Bitcoin Rout Worsens – Altcoins Collapse
Bitcoin has plunged below the critical $60,000 support level as of August 4, amid a broader market downturn. This week saw Bitcoin subjected to heavy selling, influenced by a 6% drop in Japan’s Nikkei index on August 2,...
Bitcoin has plunged below the critical $60,000 support level as of August 4, amid a broader market downturn. This week saw Bitcoin subjected to heavy selling, influenced by a 6% drop in Japan’s Nikkei index on August 2, and compounded by a disappointing U.S. jobs report for July.
After a steady decline, a stunning collapse from Bitcoin over the weekend. Source: BNC Bitcoin Liquid Index (BLX)
Bitcoin’s sharp decline happened after initially surging to $70,000, a three-month peak. The excitement was short-lived, however, as days later the cryptocurrency has fallen to a new low of close to $54,000 perplexing traders who had anticipated a post-halving bull run.
Many altcoin percentage declines have been even greater than Bitcoin’s. Source: Brave New Coin Market Cap.
Despite the recent downturn, Bitcoin continues to fluctuate within a broad trading range. Predicting the next directional move remains challenging, but Bitcoin ‘whales’ (holders of large quantities of Bitcoin) appear optimistic. In July alone, addresses with over 1,000 Bitcoin accumulated an extra 84,000 Bitcoin, while exchanges saw a significant withdrawal of 64,000 Bitcoin, the most substantial since 2015, as reported by Glassnode.
The decline in Bitcoin’s value has also dragged down altcoins, with many investors opting to wait on the sidelines. However, as Bitcoin approaches the lower end of its range, there is potential for buying activity to increase.
Source: Trading View
Since August 1, alongside downturns in the U.S. stock market—which have been affected by rising unemployment claims and a decline in manufacturing—Bitcoin’s price has fallen by 10%. During this period, Bitcoin ETFs have seen approximately $200 million in withdrawals, likely influenced by heightened recession fears sparked by the latest job market data.
Looking ahead, Bitcoin supporters will hold onto hope that the Federal Reserve’s anticipated interest rate adjustments in September could stabilize the market.

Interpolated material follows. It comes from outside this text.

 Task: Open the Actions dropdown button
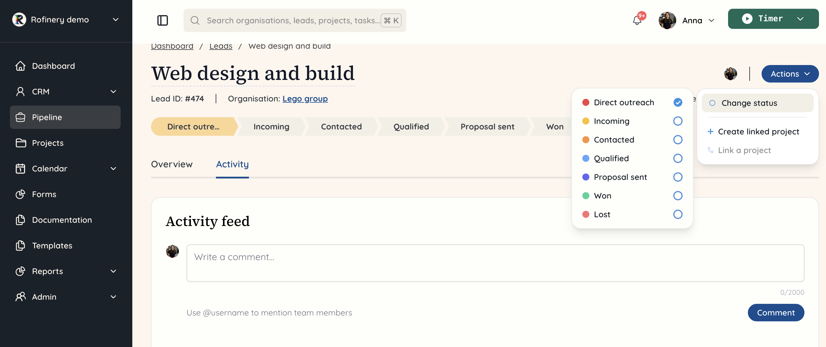pyautogui.click(x=790, y=74)
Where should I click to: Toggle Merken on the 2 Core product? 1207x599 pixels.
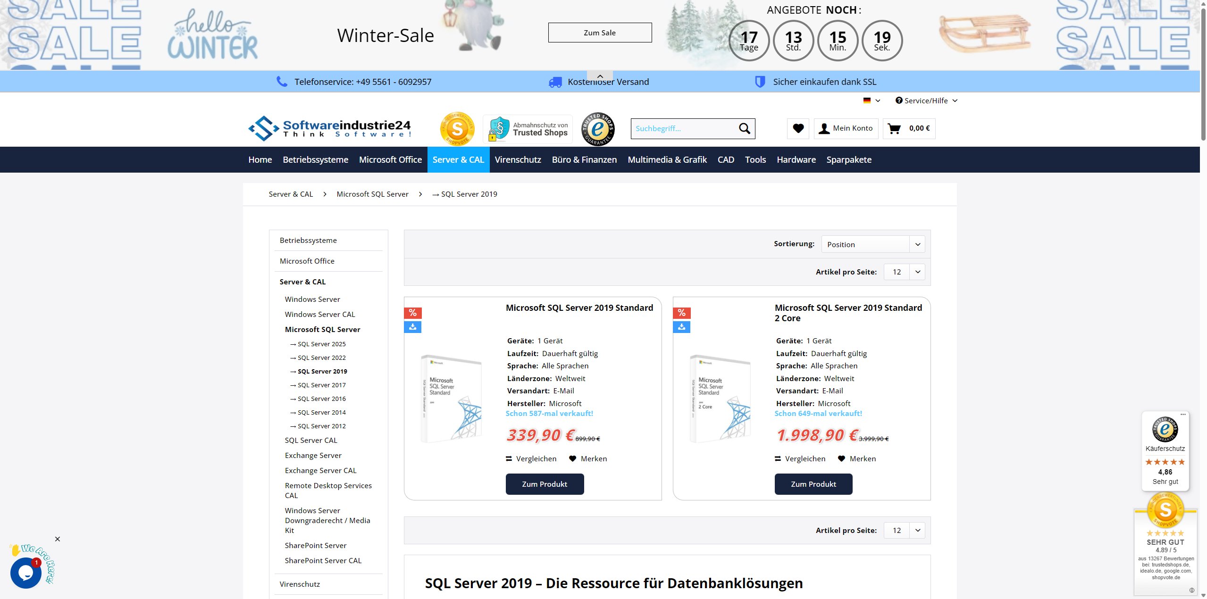click(857, 458)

Genesis Trading Coins Released?The mood had turned grim even before the U.S. jobs report, as Japan’s Nikkei index plunged 5.8% on Friday, following a 4% decline the previous day. This selloff was triggered by a minor monetary tightening action from the Bank of Japan on Wednesday, which raised its benchmark lending rate to 0.25% from the previous range of 0%-0.1%. This set a grim tone for global stocks, with the Nikkei’s steep drop hinting at further losses on Wall Street. The situation worsened with U.S. employment data falling far short of expectations, heightening the sense of panic.
Bitcoin also took a hit, losing nearly $5,000 on Saturday and breaking through several key support levels, including the short-term holder cost basis. As a result, liquidations surged, with a total crypto longs wipeout of $230 million.
Adding to the bearish sentiment was the movement of 16,600 Bitcoin (about $1.1 billion) and 166,300 Ether (around $521 million) from wallets linked to the bankrupt Genesis Trading. According to Arkham Intelligence, these transfers were likely for in-kind repayments to creditors.
The Trump EffectAmid these financial upheavals, political developments also loom large over the market. The uncertainty surrounding the U.S. presidential election, particularly with the rising prospects of Democratic nominee Kamala Harris against GOP nominee Donald Trump, adds another layer of complexity. The outcome could significantly influence the regulatory landscape for Bitcoin and other cryptocurrencies.
Trump has linked himself to the success or failure of Bitcoin and the crypto industry, which is proving to be a double-edged sword. If he wins, crypto will benefit, but if the Democrats return to power, crypto’s future in the US is much less certain.
Trump has promised to create a US Strategic Bitcoin Reserve, an idea also championed by U.S. Senator Cynthia Lummis. At Bitcoin 2024, Lummis introduced a groundbreaking proposal aimed at revolutionizing the United States’ fiscal strategy. Dubbed the “strategic Bitcoin reserve” bill, Lummis’s plan suggests that the U.S. government should purchase 5% of the world’s Bitcoin supply and retain it for a minimum of twenty years. The strategic reserve is designed with a singular purpose: to mitigate the nation’s burgeoning debt.